In the meantime, I am still a SAHM, and this week is the week of all things Mother’s Day.  I had a tea to attend on Monday, where Kid E recited a poem he wrote entitled “I Love You More Than…”  He included lots of homemade food items and our neighborhood water slide, for which I was very grateful, but Minecraft was suspiciously left off the list.  At least I know exactly where I stand with that kid.

Also this week, Kid D came home with a new repertoire of ‘Yo’ Mama’ jokes:

  • Yo’ mama is so stupid, she got locked in a mattress store overnight and she slept on the floor.
  • Yo’ mama is so short, you can see her feet on her driver’s license.
  • Yo’ mama is so ugly,  Bob the Builder looked at her and said “I CAN’T FIX THAT!”
  • Yo’ mama is so dumb, she played ‘Got Your Nose’ with Voldemort.  Then he killed her.

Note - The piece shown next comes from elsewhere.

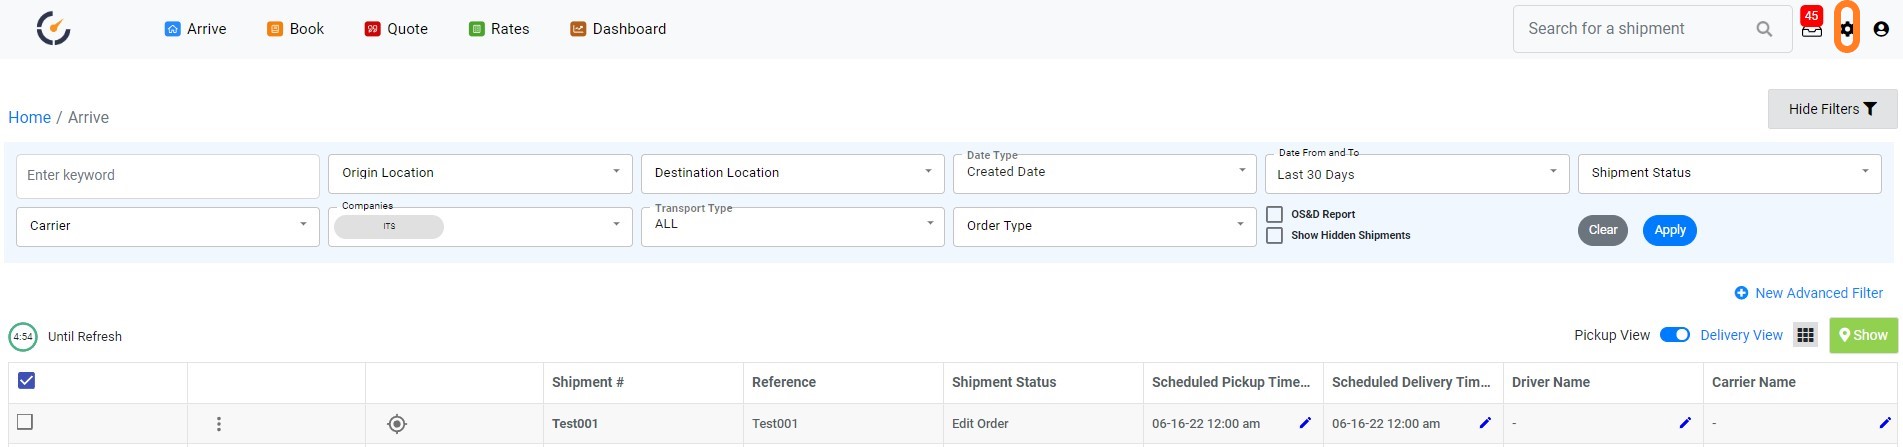This screenshot has height=447, width=1903.
Task: Focus the Enter keyword field
Action: [168, 176]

The kids and I roared with laughter as he told each new joke.  The other kids joined in and added their favorites as well.  Then somebody started machine gun farting or something like that, so I put an end to the stand up routines.

That night as I was tucking Kid E into bed, I was feeling nostalgic about him still being little and sweet and I felt the need to explain to him that Yo’ Mama jokes are actually people making fun of moms and he shouldn’t be mean.  And since Kid E is the sweetest kid ever, he said he understood and then he made up his own joke and then he grabbed my face and said, “Yo’ mama is so fast that she wins every race that she runs.  Like that, Mom?”

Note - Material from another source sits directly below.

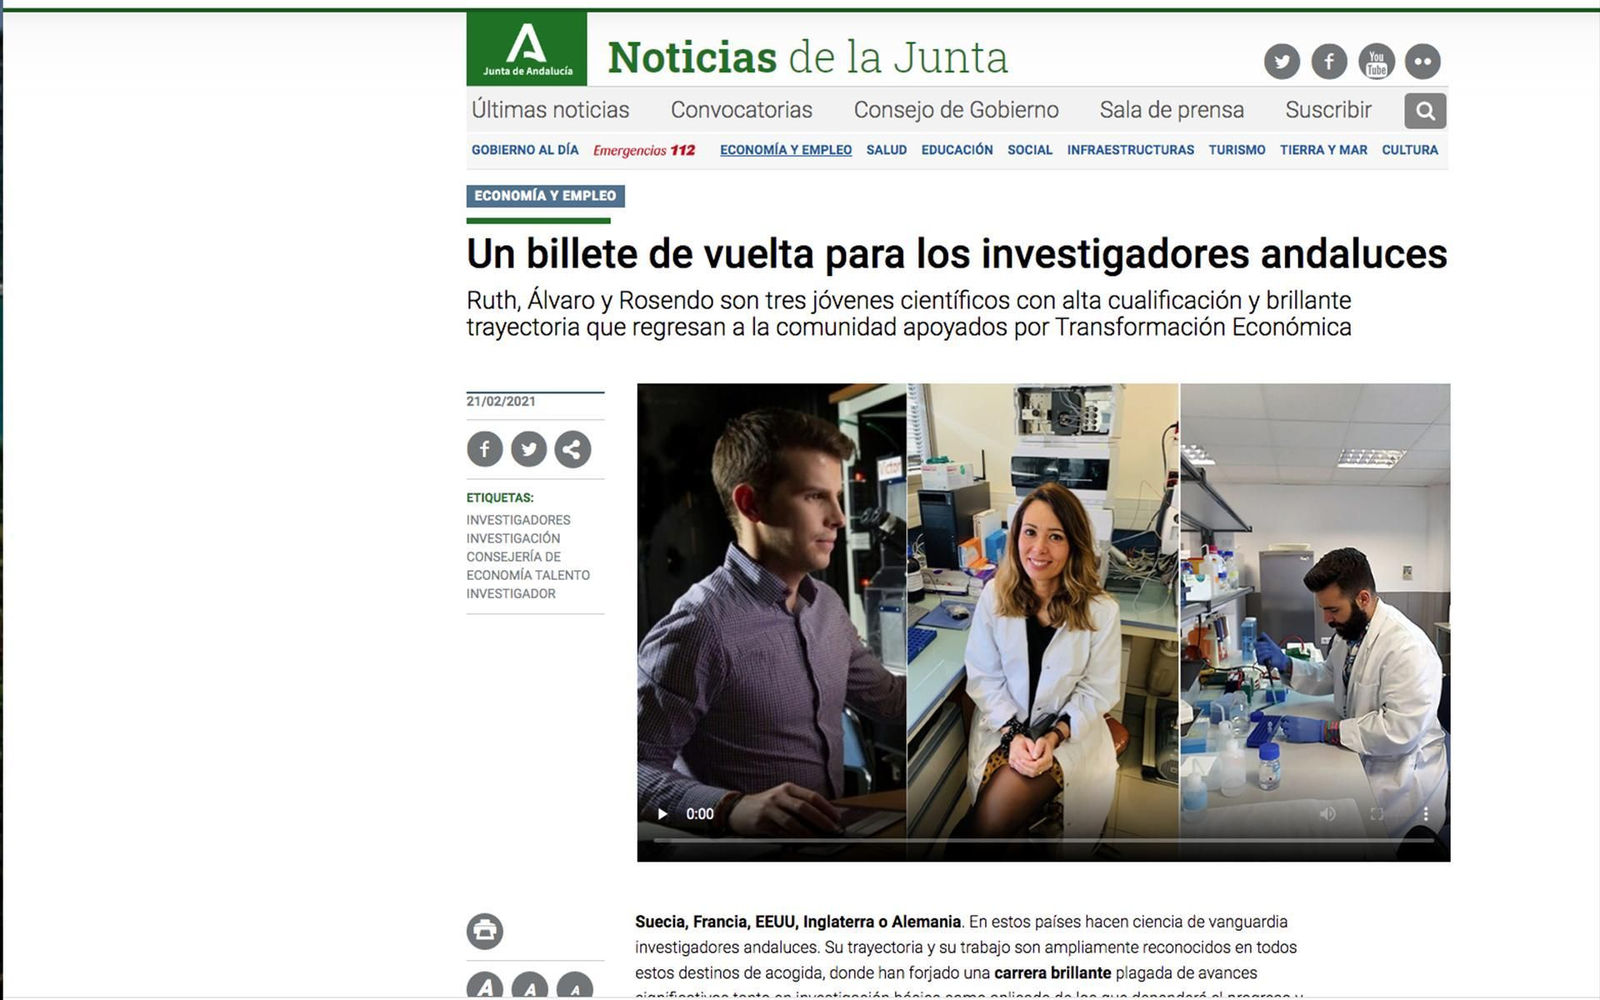Viewport: 1600px width, 1000px height.
Task: Open the video more options menu
Action: coord(1425,814)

Exactly like that, kid.  I guess am totally winning, even if I don’t get that other job for the CIA.  Happy Mother’s Day!

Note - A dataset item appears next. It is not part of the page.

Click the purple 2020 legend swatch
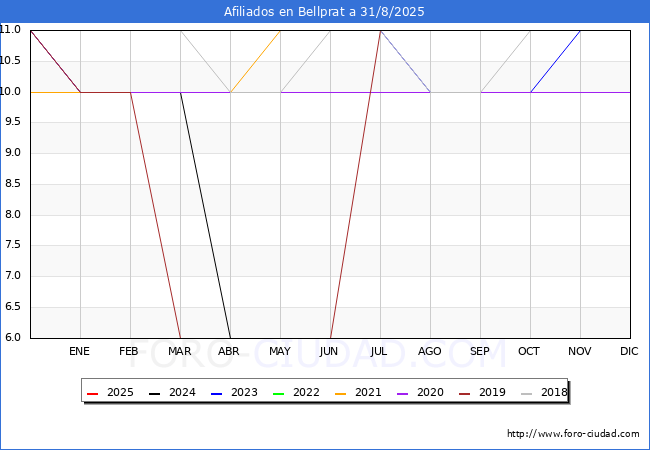Viewport: 650px width, 450px height. pos(403,393)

Wish me luck for tomorrow…

Valentines and Date Night (Jesus-Approved)

It is no secret that I think most holidays are contrived by the powers that be to boost the economy through the sale of needless crap that does not actually mean that a person loves you.  There is most likely a Kay Jewelers in every mall in hell.  Gifts do not equal love.

Say that in your head one more time because it is important.  Gifts do not equal love.

Loving behavior equals love.  Lots of loving behaviors.  Over time.  And rocky terrain.  And loving behaviors on sunny days and during the fun stuff and in the middle of all of the excitement too.  Lots and lots of loving behavior equals love.  Gifts do not equal love.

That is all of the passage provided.